* _Required action_: Starting with the line that contains "Close the Book Inventory tab", repeat exactly every line through the last one in the records below, and leave out the pictures.

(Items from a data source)

= Beginning of Section =

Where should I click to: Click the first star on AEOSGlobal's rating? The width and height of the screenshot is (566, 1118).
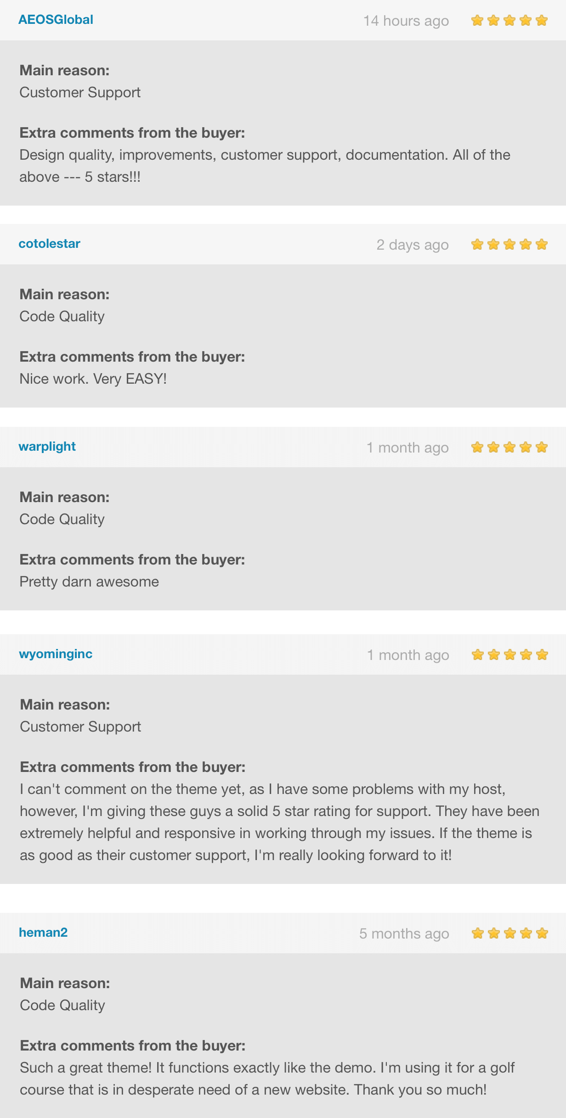pos(477,21)
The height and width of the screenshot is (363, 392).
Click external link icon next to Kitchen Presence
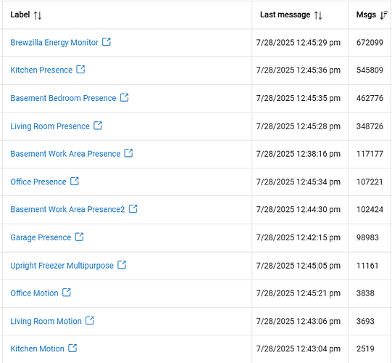[80, 69]
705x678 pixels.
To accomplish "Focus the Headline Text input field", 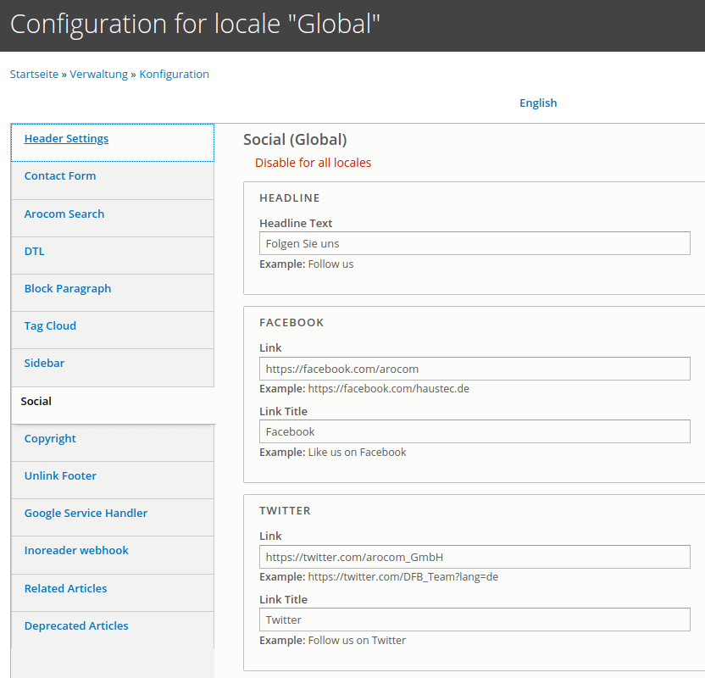I will point(475,244).
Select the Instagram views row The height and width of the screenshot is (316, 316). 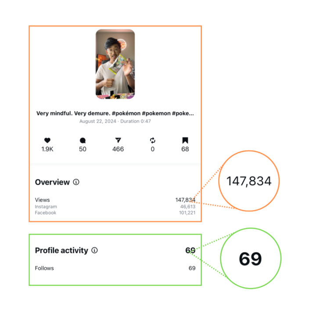point(46,207)

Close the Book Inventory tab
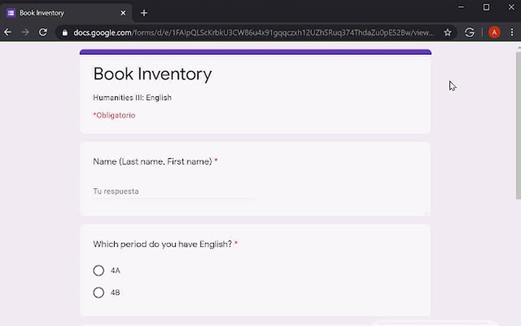point(123,12)
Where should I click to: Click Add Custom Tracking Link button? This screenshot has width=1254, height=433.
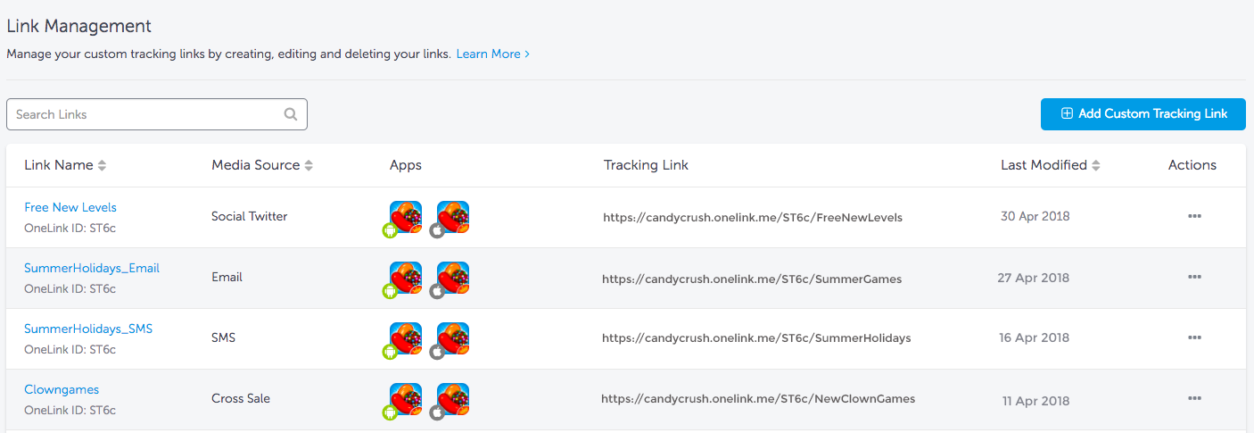(x=1143, y=114)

= End of Section =

* _The answer_:
Close the Book Inventory tab
point(123,12)
Where should I click to: Click Add Custom Tracking Link button? This screenshot has width=1254, height=433.
(x=1143, y=114)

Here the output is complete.